While PSC is genetically related to IBD, the new research proves that it is, in fact, a unique disease, the researchers said. Only half of the newly discovered genetic regions were shared with IBD, which also impacts roughly 70 percent of those who suffer from PSC. The condition itself can cause inflammation of the bile ducts and liver scarring which can lead to cirrhosis and liver failure. There are no effective treatments for PSC, and even though it affects just one out of every 10,000 people, it is one of the leading causes of liver transplant surgery.
“Using the Immunochip genotyping chip, we can pull apart the genetic relationships between these autoimmune diseases and begin to see not only their genetic similarities, but also the differences,” said first author Jimmy Liu, a PhD student at the UK-based research center. “As PSC is a rare disorder, sample collection is more difficult than for other, more common, autoimmune diseases. We hope that with more samples from patients, we'll be able to link more genetic regions to the disease, and it will become easier to identify underlying pathways that could act as therapeutic targets.”
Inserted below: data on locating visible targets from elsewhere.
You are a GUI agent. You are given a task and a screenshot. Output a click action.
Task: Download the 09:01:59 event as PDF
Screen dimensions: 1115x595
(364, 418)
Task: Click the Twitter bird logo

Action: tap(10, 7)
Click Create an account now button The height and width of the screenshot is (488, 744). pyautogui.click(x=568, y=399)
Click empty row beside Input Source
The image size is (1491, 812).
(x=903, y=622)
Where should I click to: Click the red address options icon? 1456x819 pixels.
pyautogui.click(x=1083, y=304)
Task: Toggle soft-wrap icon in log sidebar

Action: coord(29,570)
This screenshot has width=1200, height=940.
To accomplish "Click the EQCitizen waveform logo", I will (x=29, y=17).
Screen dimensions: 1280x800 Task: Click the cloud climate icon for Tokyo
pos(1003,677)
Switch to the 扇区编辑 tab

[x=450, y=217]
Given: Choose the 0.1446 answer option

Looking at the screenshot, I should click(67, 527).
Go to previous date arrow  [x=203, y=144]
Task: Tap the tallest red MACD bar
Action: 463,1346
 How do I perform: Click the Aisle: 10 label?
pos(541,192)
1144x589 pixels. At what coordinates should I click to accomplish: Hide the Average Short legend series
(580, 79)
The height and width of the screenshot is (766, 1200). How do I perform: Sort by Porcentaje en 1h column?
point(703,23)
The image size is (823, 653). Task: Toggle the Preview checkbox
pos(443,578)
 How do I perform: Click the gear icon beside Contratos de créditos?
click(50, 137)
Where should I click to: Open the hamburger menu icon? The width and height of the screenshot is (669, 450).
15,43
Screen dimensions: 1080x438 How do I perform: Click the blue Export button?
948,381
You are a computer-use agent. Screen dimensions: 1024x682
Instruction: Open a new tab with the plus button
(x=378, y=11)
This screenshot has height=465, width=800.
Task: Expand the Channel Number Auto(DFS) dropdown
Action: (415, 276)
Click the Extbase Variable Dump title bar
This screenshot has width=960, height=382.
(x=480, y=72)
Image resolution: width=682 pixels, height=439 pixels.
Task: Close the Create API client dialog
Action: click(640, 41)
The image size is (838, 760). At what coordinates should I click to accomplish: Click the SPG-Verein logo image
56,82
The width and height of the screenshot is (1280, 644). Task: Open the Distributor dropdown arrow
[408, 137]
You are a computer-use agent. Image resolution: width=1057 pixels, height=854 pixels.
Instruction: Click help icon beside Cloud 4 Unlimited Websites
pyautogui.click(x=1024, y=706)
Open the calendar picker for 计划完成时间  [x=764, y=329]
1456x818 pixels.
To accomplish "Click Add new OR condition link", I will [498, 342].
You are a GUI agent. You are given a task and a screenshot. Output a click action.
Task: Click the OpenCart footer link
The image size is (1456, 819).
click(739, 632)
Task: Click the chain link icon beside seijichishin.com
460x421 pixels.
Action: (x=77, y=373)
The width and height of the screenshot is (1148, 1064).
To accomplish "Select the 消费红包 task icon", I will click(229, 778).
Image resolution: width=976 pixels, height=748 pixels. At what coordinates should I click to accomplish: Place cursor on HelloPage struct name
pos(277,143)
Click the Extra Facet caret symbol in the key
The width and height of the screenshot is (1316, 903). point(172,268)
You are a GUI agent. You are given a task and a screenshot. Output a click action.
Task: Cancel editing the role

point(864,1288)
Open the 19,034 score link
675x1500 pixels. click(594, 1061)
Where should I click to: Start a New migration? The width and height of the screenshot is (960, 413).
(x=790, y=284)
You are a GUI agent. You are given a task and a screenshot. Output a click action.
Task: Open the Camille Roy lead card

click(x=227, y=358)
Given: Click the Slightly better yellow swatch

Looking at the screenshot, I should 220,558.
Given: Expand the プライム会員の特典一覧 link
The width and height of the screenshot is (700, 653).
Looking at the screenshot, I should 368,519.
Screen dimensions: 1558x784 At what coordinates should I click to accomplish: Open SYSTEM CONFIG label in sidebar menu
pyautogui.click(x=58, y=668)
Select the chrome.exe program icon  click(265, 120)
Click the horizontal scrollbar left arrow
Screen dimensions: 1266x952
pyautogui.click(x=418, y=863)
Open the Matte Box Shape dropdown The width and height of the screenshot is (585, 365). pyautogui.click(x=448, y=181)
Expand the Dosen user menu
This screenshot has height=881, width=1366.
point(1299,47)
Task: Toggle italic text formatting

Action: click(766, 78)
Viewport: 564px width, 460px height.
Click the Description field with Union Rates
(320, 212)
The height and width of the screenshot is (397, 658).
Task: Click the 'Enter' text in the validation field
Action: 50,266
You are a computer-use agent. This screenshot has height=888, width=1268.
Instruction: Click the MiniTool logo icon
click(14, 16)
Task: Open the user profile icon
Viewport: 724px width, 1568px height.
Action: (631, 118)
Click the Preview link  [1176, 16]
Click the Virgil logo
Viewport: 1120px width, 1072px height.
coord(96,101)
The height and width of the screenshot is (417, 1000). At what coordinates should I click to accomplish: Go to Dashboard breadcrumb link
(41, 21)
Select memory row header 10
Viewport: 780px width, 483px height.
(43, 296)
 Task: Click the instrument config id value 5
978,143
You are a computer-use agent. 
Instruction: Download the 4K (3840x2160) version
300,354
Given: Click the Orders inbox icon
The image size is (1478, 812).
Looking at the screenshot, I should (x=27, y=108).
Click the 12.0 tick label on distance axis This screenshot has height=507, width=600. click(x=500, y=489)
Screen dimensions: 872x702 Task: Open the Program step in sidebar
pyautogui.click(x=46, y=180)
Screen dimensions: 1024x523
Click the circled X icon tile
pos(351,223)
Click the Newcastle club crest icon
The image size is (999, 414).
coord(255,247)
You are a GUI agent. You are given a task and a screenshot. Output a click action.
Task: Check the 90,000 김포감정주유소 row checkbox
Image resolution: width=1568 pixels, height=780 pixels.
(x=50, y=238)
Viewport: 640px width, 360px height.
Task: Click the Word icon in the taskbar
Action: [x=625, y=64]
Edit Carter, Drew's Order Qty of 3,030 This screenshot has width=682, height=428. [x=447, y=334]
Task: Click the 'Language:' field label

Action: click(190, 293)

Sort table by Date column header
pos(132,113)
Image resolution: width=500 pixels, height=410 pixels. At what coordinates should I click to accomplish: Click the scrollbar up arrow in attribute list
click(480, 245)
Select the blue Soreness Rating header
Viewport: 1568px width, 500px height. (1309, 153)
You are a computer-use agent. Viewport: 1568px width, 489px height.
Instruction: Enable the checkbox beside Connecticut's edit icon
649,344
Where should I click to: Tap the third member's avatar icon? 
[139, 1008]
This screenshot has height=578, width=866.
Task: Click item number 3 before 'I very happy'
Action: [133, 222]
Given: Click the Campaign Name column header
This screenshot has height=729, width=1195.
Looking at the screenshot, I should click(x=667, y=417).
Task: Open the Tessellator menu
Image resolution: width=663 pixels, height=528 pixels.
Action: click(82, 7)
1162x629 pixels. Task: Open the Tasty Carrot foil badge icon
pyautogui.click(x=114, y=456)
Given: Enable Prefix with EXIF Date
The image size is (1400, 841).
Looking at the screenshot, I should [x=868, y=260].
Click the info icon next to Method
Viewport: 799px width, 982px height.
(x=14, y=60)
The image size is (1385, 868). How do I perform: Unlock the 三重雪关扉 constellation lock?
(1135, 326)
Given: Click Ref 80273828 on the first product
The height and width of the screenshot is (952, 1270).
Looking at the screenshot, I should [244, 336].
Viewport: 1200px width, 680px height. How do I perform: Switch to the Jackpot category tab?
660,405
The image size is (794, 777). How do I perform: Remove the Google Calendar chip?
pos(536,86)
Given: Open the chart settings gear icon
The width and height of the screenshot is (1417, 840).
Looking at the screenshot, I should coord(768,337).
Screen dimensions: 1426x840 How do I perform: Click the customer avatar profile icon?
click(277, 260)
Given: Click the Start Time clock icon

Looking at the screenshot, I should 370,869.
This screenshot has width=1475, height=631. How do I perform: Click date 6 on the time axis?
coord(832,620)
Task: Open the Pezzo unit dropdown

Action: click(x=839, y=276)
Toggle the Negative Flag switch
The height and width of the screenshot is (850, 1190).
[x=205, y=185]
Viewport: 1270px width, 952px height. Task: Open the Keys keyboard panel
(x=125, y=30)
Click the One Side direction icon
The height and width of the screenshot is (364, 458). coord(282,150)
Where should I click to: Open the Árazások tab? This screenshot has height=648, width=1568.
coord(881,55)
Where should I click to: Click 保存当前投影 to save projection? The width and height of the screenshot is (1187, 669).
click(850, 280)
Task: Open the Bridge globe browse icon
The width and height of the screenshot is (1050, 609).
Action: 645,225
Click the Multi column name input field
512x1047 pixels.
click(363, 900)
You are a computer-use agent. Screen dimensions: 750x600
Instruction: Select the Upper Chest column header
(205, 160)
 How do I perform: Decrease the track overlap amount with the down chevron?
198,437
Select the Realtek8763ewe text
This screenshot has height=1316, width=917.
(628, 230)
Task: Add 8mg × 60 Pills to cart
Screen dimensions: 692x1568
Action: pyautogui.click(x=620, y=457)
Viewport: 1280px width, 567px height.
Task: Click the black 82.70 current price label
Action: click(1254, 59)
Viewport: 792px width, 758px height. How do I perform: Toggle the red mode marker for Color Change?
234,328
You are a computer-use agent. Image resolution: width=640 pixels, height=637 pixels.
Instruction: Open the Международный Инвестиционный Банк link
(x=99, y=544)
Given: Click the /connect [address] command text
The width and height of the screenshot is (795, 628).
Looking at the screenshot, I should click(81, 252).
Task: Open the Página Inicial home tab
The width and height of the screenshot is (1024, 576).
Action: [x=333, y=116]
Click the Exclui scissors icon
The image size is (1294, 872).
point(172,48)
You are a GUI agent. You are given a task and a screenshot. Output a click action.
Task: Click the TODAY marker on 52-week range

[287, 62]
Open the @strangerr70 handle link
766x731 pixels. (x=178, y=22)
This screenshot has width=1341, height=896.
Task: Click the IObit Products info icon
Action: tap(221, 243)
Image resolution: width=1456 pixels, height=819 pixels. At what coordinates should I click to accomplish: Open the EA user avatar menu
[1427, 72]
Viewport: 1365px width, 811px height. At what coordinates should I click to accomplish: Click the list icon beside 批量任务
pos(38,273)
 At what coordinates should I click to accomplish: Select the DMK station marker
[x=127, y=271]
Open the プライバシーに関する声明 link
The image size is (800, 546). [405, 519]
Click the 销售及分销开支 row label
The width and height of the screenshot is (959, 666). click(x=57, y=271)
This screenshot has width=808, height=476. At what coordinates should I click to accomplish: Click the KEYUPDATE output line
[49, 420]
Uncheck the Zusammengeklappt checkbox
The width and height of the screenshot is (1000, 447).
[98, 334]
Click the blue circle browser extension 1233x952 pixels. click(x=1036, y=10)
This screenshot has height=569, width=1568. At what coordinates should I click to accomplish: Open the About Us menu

According to Dr. Anderson´s team, three of the genetic regions associated with PSC fall within a single biological system which underlies variation in the immune system response cells known as T cells. One of them, HDAC7, has been proven to be a key factor in immune tolerance, and the new research suggests that exploring drugs which affect this genetic region could one day be used to treat the condition. The researchers now plan to continue their work by conducting a high-powered search throughout the entire genomes of PSC patients, looking for specific regions associated with the condition beyond those areas included on the Immunochip genotyping chip.